### Excerpted data ###
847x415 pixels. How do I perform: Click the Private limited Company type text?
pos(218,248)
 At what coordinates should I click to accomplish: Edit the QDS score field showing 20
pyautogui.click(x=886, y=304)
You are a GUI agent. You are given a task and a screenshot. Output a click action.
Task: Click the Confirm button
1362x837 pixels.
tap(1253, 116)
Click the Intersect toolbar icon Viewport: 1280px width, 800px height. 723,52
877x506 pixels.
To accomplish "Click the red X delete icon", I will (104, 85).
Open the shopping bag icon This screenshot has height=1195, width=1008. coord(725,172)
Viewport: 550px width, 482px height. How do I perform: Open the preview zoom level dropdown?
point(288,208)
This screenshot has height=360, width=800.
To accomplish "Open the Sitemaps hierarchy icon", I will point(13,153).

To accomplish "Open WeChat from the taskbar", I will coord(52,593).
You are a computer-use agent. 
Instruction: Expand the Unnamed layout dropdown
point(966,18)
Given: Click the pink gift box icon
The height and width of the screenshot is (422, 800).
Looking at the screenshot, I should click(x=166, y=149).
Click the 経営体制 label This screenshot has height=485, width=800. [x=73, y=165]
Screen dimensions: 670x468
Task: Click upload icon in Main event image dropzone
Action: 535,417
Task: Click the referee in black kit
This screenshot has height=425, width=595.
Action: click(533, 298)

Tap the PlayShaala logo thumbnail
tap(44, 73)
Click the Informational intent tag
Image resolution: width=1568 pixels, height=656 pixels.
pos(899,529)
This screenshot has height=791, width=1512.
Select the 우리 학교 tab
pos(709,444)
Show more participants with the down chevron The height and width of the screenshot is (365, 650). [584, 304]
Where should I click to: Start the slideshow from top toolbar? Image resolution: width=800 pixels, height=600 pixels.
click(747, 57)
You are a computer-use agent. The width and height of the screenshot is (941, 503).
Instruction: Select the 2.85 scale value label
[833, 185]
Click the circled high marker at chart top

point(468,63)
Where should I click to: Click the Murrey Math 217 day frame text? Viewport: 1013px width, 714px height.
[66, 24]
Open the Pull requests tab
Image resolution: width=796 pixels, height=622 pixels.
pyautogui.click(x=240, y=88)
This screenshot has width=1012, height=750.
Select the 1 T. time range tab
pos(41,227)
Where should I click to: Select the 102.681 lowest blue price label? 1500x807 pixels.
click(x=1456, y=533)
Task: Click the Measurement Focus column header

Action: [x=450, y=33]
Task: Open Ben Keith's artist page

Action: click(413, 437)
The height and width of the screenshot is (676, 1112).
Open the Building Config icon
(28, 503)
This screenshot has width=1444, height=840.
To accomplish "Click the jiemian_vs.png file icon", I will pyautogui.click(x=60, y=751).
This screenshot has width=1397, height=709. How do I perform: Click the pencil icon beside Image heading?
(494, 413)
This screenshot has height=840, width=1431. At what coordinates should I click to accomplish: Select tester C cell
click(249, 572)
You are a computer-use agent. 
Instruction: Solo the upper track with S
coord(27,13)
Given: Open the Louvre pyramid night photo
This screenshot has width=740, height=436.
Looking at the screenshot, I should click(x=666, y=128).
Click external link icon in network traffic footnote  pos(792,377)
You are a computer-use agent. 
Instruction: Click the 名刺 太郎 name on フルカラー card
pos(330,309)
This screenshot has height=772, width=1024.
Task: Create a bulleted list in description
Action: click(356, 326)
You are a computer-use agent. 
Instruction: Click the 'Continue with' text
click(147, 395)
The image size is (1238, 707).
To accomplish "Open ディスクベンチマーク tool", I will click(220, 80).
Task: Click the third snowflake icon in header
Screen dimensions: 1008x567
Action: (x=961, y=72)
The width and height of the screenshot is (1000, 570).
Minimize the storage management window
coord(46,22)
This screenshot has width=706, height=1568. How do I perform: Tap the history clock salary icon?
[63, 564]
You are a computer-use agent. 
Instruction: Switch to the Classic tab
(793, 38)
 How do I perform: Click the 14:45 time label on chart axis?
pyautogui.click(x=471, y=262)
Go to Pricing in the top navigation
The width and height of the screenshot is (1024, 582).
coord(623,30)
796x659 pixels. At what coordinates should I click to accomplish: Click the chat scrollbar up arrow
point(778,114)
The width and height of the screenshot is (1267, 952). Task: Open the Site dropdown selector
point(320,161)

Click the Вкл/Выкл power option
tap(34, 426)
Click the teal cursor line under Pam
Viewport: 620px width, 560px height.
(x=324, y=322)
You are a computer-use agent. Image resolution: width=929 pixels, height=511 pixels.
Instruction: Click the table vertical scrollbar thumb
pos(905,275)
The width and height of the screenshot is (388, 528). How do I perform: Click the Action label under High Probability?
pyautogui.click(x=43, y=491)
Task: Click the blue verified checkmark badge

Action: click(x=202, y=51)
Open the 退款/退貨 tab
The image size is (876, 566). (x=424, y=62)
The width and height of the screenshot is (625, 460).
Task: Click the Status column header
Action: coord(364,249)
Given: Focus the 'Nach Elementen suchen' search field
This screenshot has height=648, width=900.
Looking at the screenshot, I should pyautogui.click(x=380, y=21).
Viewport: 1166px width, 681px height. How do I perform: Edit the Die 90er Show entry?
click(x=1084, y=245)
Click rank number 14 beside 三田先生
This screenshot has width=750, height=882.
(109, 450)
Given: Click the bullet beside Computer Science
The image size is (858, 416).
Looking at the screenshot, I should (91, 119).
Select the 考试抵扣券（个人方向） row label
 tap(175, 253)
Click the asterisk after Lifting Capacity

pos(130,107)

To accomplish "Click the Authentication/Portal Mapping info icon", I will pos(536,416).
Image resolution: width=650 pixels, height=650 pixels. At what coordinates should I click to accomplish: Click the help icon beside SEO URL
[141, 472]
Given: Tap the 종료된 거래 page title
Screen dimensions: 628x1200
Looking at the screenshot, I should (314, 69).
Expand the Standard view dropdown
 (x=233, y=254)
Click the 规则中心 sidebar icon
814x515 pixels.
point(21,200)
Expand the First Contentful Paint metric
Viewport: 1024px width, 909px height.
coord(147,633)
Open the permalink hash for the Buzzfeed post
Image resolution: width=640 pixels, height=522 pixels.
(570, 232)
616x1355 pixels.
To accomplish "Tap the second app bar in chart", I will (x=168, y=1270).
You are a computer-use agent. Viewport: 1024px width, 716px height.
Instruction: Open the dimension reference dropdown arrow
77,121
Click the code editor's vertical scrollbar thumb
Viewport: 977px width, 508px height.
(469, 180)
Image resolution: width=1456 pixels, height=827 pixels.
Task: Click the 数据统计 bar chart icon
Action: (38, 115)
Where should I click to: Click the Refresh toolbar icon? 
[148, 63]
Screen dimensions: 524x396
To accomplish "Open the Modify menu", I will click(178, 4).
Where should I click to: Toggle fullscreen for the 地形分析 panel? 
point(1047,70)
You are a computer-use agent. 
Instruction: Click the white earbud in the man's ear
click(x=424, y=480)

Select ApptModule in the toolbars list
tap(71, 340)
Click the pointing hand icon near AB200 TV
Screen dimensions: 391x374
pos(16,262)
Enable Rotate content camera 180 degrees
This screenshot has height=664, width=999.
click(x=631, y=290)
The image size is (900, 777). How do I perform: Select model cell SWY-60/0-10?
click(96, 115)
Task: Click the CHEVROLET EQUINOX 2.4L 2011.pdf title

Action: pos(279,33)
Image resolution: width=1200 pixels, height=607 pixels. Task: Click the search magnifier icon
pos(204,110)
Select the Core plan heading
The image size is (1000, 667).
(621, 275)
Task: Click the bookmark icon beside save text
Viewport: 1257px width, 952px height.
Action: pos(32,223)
###
## Activity:
Reproduce all the data precisely, word for word.

## Solution to this problem:
847x415 pixels. How do I perform: Click the Private limited Company type text?
pos(218,248)
 At what coordinates should I click to accomplish: Edit the QDS score field showing 20
pyautogui.click(x=886, y=304)
You are a GUI agent. You are given a task and a screenshot. Output a click action.
Task: Click the Confirm button
1362x837 pixels.
tap(1253, 116)
Click the Intersect toolbar icon Viewport: 1280px width, 800px height. 723,52
877x506 pixels.
To accomplish "Click the red X delete icon", I will (104, 85).
Open the shopping bag icon This screenshot has height=1195, width=1008. coord(725,172)
Viewport: 550px width, 482px height. How do I perform: Open the preview zoom level dropdown?
point(288,208)
This screenshot has height=360, width=800.
To accomplish "Open the Sitemaps hierarchy icon", I will point(13,153).

To accomplish "Open WeChat from the taskbar", I will coord(52,593).
You are a computer-use agent. 
Instruction: Expand the Unnamed layout dropdown
point(966,18)
Given: Click the pink gift box icon
The height and width of the screenshot is (422, 800).
Looking at the screenshot, I should click(x=166, y=149).
Click the 経営体制 label This screenshot has height=485, width=800. [x=73, y=165]
Screen dimensions: 670x468
Task: Click upload icon in Main event image dropzone
Action: 535,417
Task: Click the referee in black kit
This screenshot has height=425, width=595.
Action: click(533, 298)

Tap the PlayShaala logo thumbnail
tap(44, 73)
Click the Informational intent tag
Image resolution: width=1568 pixels, height=656 pixels.
pos(899,529)
This screenshot has height=791, width=1512.
Select the 우리 학교 tab
pos(709,444)
Show more participants with the down chevron The height and width of the screenshot is (365, 650). [584, 304]
Where should I click to: Start the slideshow from top toolbar? Image resolution: width=800 pixels, height=600 pixels.
click(747, 57)
You are a computer-use agent. The width and height of the screenshot is (941, 503).
Instruction: Select the 2.85 scale value label
[833, 185]
Click the circled high marker at chart top

point(468,63)
Where should I click to: Click the Murrey Math 217 day frame text? Viewport: 1013px width, 714px height.
[66, 24]
Open the Pull requests tab
Image resolution: width=796 pixels, height=622 pixels.
pyautogui.click(x=240, y=88)
This screenshot has width=1012, height=750.
Select the 1 T. time range tab
pos(41,227)
Where should I click to: Select the 102.681 lowest blue price label? 1500x807 pixels.
click(x=1456, y=533)
Task: Click the Measurement Focus column header

Action: [x=450, y=33]
Task: Open Ben Keith's artist page

Action: click(413, 437)
The height and width of the screenshot is (676, 1112).
Open the Building Config icon
(28, 503)
This screenshot has width=1444, height=840.
To accomplish "Click the jiemian_vs.png file icon", I will pyautogui.click(x=60, y=751).
This screenshot has width=1397, height=709. How do I perform: Click the pencil icon beside Image heading?
(494, 413)
This screenshot has height=840, width=1431. At what coordinates should I click to accomplish: Select tester C cell
click(249, 572)
You are a computer-use agent. 
Instruction: Solo the upper track with S
coord(27,13)
Given: Open the Louvre pyramid night photo
This screenshot has width=740, height=436.
Looking at the screenshot, I should click(x=666, y=128).
Click external link icon in network traffic footnote  pos(792,377)
You are a computer-use agent. 
Instruction: Click the 名刺 太郎 name on フルカラー card
pos(330,309)
This screenshot has height=772, width=1024.
Task: Create a bulleted list in description
Action: click(356, 326)
You are a computer-use agent. 
Instruction: Click the 'Continue with' text
click(147, 395)
The image size is (1238, 707).
To accomplish "Open ディスクベンチマーク tool", I will click(220, 80).
Task: Click the third snowflake icon in header
Screen dimensions: 1008x567
Action: (x=961, y=72)
The width and height of the screenshot is (1000, 570).
Minimize the storage management window
coord(46,22)
This screenshot has width=706, height=1568. How do I perform: Tap the history clock salary icon?
[63, 564]
You are a computer-use agent. 
Instruction: Switch to the Classic tab
(793, 38)
 How do I perform: Click the 14:45 time label on chart axis?
pyautogui.click(x=471, y=262)
Go to Pricing in the top navigation
The width and height of the screenshot is (1024, 582).
coord(623,30)
796x659 pixels. At what coordinates should I click to accomplish: Click the chat scrollbar up arrow
point(778,114)
The width and height of the screenshot is (1267, 952). Task: Open the Site dropdown selector
point(320,161)

Click the Вкл/Выкл power option
tap(34, 426)
Click the teal cursor line under Pam
Viewport: 620px width, 560px height.
(x=324, y=322)
You are a computer-use agent. Image resolution: width=929 pixels, height=511 pixels.
Instruction: Click the table vertical scrollbar thumb
pos(905,275)
The width and height of the screenshot is (388, 528). How do I perform: Click the Action label under High Probability?
pyautogui.click(x=43, y=491)
Task: Click the blue verified checkmark badge

Action: click(x=202, y=51)
Open the 退款/退貨 tab
The image size is (876, 566). (x=424, y=62)
The width and height of the screenshot is (625, 460).
Task: Click the Status column header
Action: coord(364,249)
Given: Focus the 'Nach Elementen suchen' search field
This screenshot has height=648, width=900.
Looking at the screenshot, I should pyautogui.click(x=380, y=21).
Viewport: 1166px width, 681px height. How do I perform: Edit the Die 90er Show entry?
click(x=1084, y=245)
Click rank number 14 beside 三田先生
This screenshot has width=750, height=882.
(109, 450)
Given: Click the bullet beside Computer Science
The image size is (858, 416).
Looking at the screenshot, I should (91, 119).
Select the 考试抵扣券（个人方向） row label
 tap(175, 253)
Click the asterisk after Lifting Capacity

pos(130,107)

To accomplish "Click the Authentication/Portal Mapping info icon", I will pos(536,416).
Image resolution: width=650 pixels, height=650 pixels. At what coordinates should I click to accomplish: Click the help icon beside SEO URL
[141, 472]
Given: Tap the 종료된 거래 page title
Screen dimensions: 628x1200
Looking at the screenshot, I should (314, 69).
Expand the Standard view dropdown
 (x=233, y=254)
Click the 规则中心 sidebar icon
814x515 pixels.
point(21,200)
Expand the First Contentful Paint metric
Viewport: 1024px width, 909px height.
coord(147,633)
Open the permalink hash for the Buzzfeed post
Image resolution: width=640 pixels, height=522 pixels.
(570, 232)
616x1355 pixels.
To accomplish "Tap the second app bar in chart", I will (x=168, y=1270).
You are a computer-use agent. Viewport: 1024px width, 716px height.
Instruction: Open the dimension reference dropdown arrow
77,121
Click the code editor's vertical scrollbar thumb
Viewport: 977px width, 508px height.
(469, 180)
Image resolution: width=1456 pixels, height=827 pixels.
Task: Click the 数据统计 bar chart icon
Action: (38, 115)
Where should I click to: Click the Refresh toolbar icon? 
[148, 63]
Screen dimensions: 524x396
To accomplish "Open the Modify menu", I will click(178, 4).
Where should I click to: Toggle fullscreen for the 地形分析 panel? 
point(1047,70)
You are a computer-use agent. 
Instruction: Click the white earbud in the man's ear
click(x=424, y=480)

Select ApptModule in the toolbars list
tap(71, 340)
Click the pointing hand icon near AB200 TV
Screen dimensions: 391x374
pos(16,262)
Enable Rotate content camera 180 degrees
This screenshot has height=664, width=999.
click(x=631, y=290)
The image size is (900, 777). How do I perform: Select model cell SWY-60/0-10?
click(96, 115)
Task: Click the CHEVROLET EQUINOX 2.4L 2011.pdf title

Action: pos(279,33)
Image resolution: width=1200 pixels, height=607 pixels. Task: Click the search magnifier icon
pos(204,110)
Select the Core plan heading
The image size is (1000, 667).
(621, 275)
Task: Click the bookmark icon beside save text
Viewport: 1257px width, 952px height.
Action: pos(32,223)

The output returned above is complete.